Talend: GDPR compliance threats in the IoT
Talend: GDPR compliance threats in the IoT
The IoT needs 'privacy by design' principles. otherwise alarm bells will ring. Image Source: Talend

Talend: GDPR compliance threats in the IoT

The forthcoming General Data Protection Regulation (GDPR) regulation has already been well documented, but how will the IoT be impacted by (and respond to) this new wide-ranging federal ruling from the European Union?

As we know, European businesses (including international organizations in the USA and elsewhere with a European presence) are now in a race to become compliant with the European Union’s General Data Protection Regulation (GDPR).
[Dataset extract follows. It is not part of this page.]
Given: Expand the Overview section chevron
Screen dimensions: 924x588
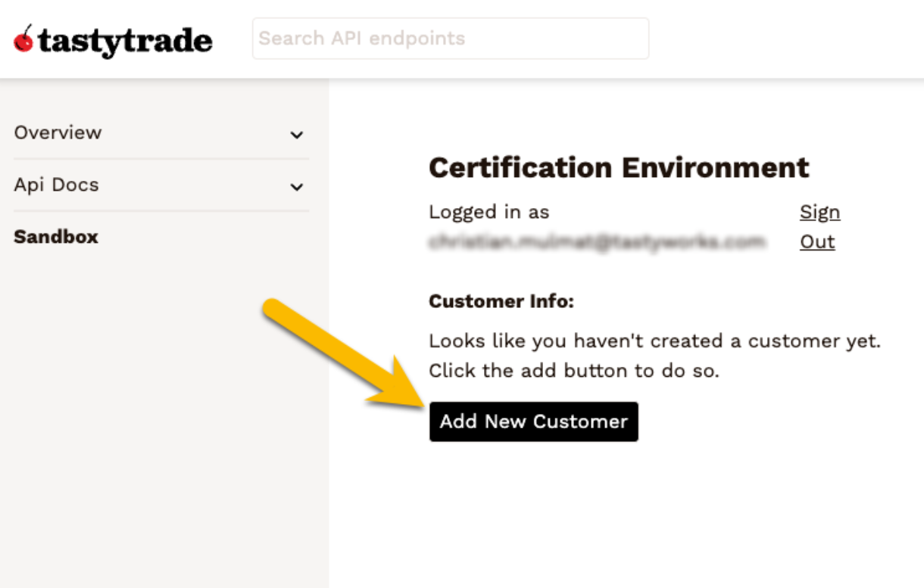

Organizations around the world will need to make certain they are adequately capturing, integrating, certifying, publishing, monitoring and protecting their data to ensure compliance when GDPR enters into application in May 2018.

Data privacy knee-jerk

Jean-Michel Franco is director of product marketing for data governance products at open source software integration specialist Talend. Pointing to a GDPR-based knee-jerk reaction by most firms focused on ‘data security’, Franco has bemoaned the lack of focus on ‘data privacy’ issues surrounding the new regulation. This, he asserts, is a serious concern for two main reasons.

The following article was written for Internet of Business by Talend’s Jean-Michel Franco.

Security versus privacy

Talend’s Franco: Retailers of connected products are aware that once a product is in a customer’s hands, all data broadcast through their product could be qualified as personal data.

My serious security versus privacy concern is twofold.

First, GDPR has a broad definition of data privacy. It places far-reaching responsibilities on organizations to impose a specific ‘privacy by design’ requirement and expands the need to implement appropriate technical and organizational measures to ensure that data privacy and data protection are no longer an afterthought.

Second, the emergence and growing prevalence of the IoT exacerbates these issues. At the heart of IoT is the concept of the always-connected customer. Businesses are looking to generate and capture large volumes of data about customer preferences and behaviors to drive a competitive edge.

For most organizations, neither of these two areas has, as of now, been addressed properly.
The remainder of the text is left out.